The third group is made up of those Muslims who support the gradual perpetuation and domination of Islam throughout the world. They use the freedoms offered in democracy to undermine social modernity and, though initially opposed to the use of violence, foresee that once the number of believers reaches a critical mass the last remnants of unbelievers may then be dealt with in violence, and sharia law may be universally implemented. Ayatollah Khomeini used this method successfully in Iran. Erdogan of Turkey is following in his footsteps. Tariq Ramadan, deeply rooted in his Muslim Brotherhood heritage, is devoted to such a program among European Muslims.

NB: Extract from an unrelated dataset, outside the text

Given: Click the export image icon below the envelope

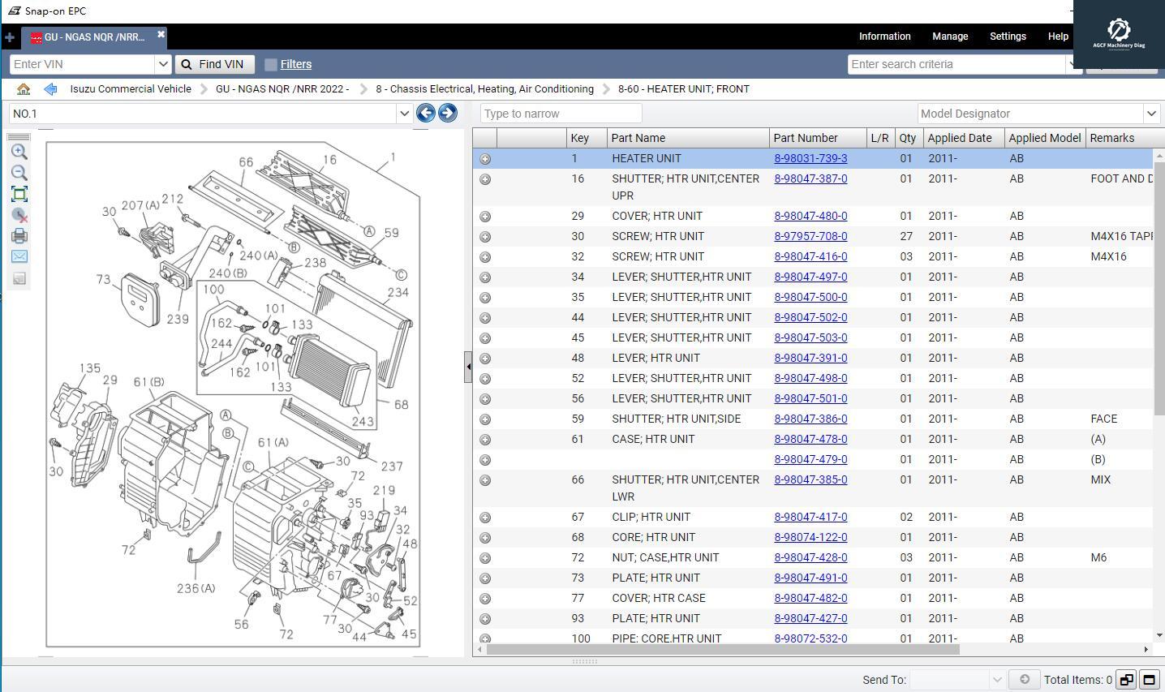Looking at the screenshot, I should coord(19,278).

The fourth group is the most obvious and immediately threatening. In this group we find a growing number of hard-line Muslims who have defined martyrdom as their only goal. This is an army of young men whipped into a frenzy of suicidal violence by power hungry clergy. These clergy have public platforms and work with impunity from institutions untouched and often funded by national authorities.

The fifth group is largely ineffective and only threatening in their refusal to acknowledge the truth. Here we find the elite clergy who make a show of trying to reconcile Islam with modernity. They are motivated by self-preservation and have no interest in true reform. They take selective passages from the holy books to make a case for a peaceful Islam, ignoring the many passages inciting violence, such as those verses which command the death of apostates.

It is through the first two of these five groups that progress and reform will come. As for the rest, the western world would be wise to recognize the realities of Islam, a religion laid down in writing over a millennium ago with violence and oppression at its heart.